## [What the exercise asks]
Throughout the entries below, report every line where "agent" is found.
Data for this task Block Start
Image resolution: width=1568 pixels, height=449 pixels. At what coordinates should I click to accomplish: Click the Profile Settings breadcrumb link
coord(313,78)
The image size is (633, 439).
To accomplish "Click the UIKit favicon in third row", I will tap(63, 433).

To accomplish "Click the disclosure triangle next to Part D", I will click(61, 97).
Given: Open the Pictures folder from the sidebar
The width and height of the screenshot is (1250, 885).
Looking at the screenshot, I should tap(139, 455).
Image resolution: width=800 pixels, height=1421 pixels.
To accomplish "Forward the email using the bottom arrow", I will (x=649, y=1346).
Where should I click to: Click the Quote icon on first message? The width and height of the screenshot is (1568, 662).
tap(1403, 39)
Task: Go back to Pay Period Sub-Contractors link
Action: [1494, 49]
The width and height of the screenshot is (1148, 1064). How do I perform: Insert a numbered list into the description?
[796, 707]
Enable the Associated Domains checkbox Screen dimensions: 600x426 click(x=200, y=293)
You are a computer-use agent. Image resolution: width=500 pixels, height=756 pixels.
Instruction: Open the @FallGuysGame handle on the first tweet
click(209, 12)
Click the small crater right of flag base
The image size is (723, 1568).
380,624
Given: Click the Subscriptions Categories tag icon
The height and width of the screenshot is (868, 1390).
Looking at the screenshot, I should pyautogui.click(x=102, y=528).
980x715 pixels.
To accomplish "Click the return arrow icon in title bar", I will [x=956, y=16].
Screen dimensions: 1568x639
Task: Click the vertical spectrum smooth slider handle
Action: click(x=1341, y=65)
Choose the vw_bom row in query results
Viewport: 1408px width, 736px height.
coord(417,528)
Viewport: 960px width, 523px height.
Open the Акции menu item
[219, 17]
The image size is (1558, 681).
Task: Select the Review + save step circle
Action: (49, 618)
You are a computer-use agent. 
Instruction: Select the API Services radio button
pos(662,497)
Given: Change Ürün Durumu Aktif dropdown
Data for this task Block End
## [Written answer]
You are a computer-use agent. Image resolution: width=500 pixels, height=756 pixels.
You are a computer-use agent. 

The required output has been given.